No member of the Committee shall be liable for anything done or omitted to be done by him or her, by any member of the Committee or by any officer of the Company in connection with the performance of any duties under this Plan, except for his or her own willful misconduct or as expressly provided by statute.
4. Award Agreement. Each Award granted hereunder shall be described in an Award Agreement, which shall be subject to the terms and conditions of this Plan and may be required to be accepted in such manner as is deemed acceptable by the Committee by the Participant and by the appropriate officer for and on behalf of the Company.
5. Shares of Common Stock Reserved for this Plan.
(a) Subject to adjustment as provided in Section 11 hereof, a total of 5,050,000 shares of Common Stock plus any shares subject to outstanding awards under the 2007 Plan that are forfeited, terminated, expire unexercised, settled in cash, or exchanged for Awards that do not involve Common Stock, shall be reserved for issuance upon the exercise or payment of Awards granted pursuant to this Plan. Such shares may be shares of original issuance or treasury shares or a combination of the foregoing.

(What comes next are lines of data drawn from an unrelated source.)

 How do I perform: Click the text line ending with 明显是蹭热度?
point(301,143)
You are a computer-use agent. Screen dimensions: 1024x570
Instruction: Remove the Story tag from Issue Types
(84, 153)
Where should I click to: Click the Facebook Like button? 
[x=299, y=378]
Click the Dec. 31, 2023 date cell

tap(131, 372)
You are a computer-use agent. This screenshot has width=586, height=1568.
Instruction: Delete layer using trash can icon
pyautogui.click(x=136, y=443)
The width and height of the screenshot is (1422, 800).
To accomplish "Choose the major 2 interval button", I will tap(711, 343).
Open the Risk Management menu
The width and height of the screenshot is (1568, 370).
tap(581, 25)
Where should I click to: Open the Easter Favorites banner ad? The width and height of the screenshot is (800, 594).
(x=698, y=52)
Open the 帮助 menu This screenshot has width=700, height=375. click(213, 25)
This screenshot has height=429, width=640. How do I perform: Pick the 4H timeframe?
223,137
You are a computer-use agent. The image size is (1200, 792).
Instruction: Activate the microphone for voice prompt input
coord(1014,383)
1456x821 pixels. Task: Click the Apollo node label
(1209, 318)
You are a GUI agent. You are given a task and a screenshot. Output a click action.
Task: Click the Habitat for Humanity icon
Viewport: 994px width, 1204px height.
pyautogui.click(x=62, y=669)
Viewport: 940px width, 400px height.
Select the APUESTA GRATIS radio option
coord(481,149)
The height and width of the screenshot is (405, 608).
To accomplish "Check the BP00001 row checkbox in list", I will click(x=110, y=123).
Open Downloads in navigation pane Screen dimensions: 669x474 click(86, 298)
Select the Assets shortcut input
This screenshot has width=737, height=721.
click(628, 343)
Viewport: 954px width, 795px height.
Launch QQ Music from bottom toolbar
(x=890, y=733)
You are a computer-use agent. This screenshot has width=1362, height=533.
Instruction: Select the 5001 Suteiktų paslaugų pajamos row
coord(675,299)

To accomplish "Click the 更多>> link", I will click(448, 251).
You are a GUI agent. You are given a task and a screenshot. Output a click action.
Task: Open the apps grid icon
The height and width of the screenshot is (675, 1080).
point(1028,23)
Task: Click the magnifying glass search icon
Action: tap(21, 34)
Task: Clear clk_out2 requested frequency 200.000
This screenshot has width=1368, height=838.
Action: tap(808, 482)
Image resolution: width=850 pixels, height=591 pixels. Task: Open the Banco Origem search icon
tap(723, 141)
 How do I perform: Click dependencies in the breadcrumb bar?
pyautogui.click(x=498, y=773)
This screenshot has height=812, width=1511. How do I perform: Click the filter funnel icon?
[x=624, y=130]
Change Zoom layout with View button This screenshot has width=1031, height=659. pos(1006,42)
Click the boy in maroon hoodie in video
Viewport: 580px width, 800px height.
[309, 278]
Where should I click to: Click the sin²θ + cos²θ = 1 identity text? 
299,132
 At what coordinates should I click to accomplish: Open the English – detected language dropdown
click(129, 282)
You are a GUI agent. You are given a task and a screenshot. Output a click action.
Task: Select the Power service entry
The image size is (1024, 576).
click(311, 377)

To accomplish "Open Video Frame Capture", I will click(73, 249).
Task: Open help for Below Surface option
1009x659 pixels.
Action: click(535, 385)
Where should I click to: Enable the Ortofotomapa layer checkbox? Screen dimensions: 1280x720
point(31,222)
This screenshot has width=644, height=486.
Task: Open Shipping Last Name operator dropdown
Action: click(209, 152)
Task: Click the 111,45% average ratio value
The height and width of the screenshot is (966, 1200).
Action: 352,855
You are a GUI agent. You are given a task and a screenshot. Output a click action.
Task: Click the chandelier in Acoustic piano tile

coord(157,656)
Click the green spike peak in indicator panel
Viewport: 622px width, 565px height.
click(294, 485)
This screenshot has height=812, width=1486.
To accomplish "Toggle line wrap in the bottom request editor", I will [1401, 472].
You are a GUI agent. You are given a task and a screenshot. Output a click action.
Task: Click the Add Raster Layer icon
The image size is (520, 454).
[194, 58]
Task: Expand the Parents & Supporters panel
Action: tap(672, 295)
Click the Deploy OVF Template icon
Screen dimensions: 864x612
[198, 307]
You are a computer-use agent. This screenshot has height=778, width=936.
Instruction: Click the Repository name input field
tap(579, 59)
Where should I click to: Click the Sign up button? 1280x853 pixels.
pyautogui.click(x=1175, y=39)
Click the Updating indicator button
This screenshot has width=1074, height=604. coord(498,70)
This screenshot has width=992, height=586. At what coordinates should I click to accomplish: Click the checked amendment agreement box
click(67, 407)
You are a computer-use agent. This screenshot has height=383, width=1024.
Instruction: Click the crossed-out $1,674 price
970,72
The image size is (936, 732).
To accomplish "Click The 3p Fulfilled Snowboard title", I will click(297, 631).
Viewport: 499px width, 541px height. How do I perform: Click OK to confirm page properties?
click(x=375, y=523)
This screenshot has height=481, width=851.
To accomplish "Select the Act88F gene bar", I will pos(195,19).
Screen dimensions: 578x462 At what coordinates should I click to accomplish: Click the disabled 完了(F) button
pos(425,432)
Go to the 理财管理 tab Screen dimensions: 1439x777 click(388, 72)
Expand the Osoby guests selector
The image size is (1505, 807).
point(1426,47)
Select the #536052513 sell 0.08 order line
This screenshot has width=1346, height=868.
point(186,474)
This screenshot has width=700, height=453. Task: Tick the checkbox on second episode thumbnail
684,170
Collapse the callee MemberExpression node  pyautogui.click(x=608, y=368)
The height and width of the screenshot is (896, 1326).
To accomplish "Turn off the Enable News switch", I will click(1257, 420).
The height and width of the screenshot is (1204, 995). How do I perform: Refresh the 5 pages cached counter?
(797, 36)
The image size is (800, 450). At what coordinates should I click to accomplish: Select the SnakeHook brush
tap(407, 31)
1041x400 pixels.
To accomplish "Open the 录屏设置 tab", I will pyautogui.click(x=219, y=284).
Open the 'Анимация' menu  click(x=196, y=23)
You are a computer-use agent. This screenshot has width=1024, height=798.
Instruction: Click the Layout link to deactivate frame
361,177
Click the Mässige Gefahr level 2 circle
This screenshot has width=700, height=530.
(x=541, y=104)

(b) The Committee and the appropriate officers of the Company shall from time to time take whatever actions are necessary to execute, acknowledge, file and deliver any documents required to be filed with or delivered to any governmental authority or any stock exchange or transaction reporting system on which shares of Common Stock are listed or quoted in order to make shares of Common Stock available for issuance pursuant to this Plan.
(c) Awards under the Plan that are forfeited, terminated, expire unexercised in such a manner that all or some of the shares of Common Stock subject thereto are not issued to a Participant, are settled in cash or are exchanged for Awards that do not involve Common Stock, shall again immediately become available for the granting of Awards under this Plan. Notwithstanding the foregoing, (a) the number of shares of Common Stock available for the granting of Awards shall be reduced by the total number of Options or SARs exercised and (b) shares of Common Stock that are tendered, surrendered or withheld from an Award in payment of an Exercise Price or tax withholding obligations shall not again become available for the granting of Awards under this Plan.
(d) The Committee may from time to time adopt and observe such rules and procedures concerning the counting of shares against the Plan maximum or any sublimit as it may deem appropriate, including rules more restrictive than those set forth above to the extent necessary to satisfy the requirements of any national stock exchange on which the Common Stock is listed or any applicable regulatory requirement.
6. Awards.
(a) Options. An Award may be in the form of an Option. The Exercise Price of an Option granted under this Plan shall not be less than 100% of the Fair Market Value of the Common Stock on the Grant Date.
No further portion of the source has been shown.